• Short task: Render the entries as a Markdown table with the columns "No." and "Line", starting with the line that contains "You are a computer-use" and going on through the line that contains "point(965,28)". Number each row, omit blank lines, and leave the pictures out.

• Provided material:
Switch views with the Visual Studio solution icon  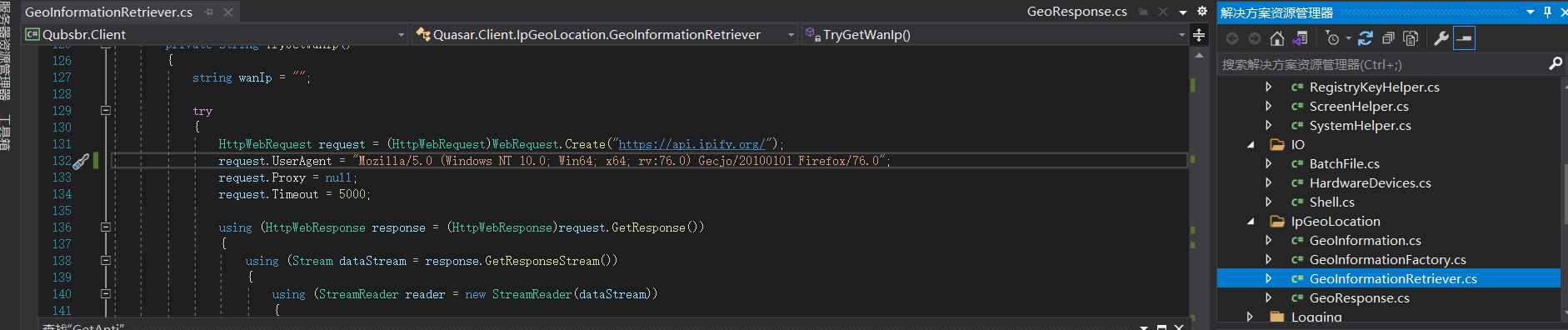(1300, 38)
...
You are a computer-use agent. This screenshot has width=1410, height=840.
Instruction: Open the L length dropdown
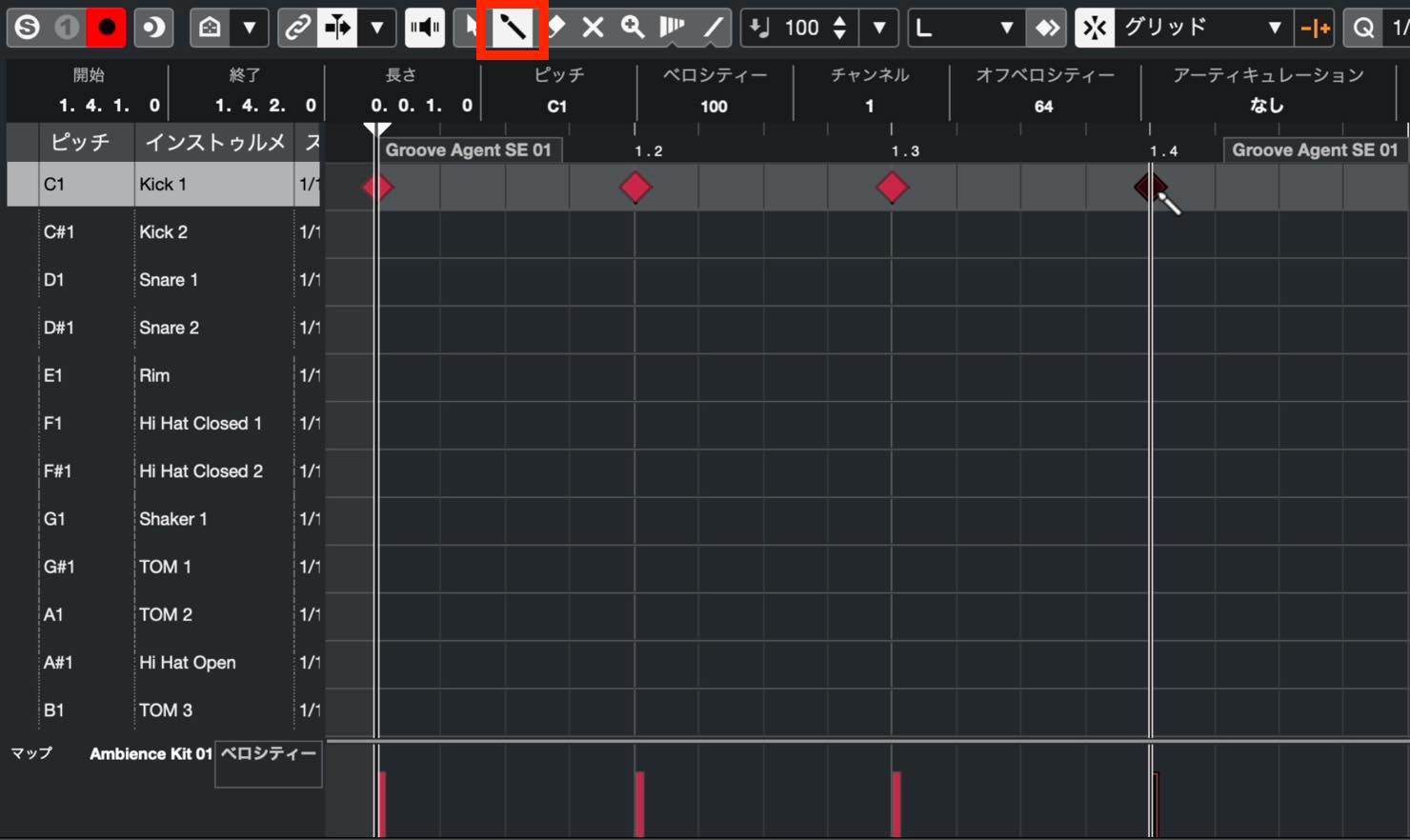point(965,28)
--
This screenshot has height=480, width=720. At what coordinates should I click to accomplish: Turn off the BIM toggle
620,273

• Solution to this problem:
| No. | Line |
|---|---|
| 1 | You are a computer-use agent. This screenshot has width=1410, height=840. |
| 2 | Instruction: Open the L length dropdown |
| 3 | point(965,28) |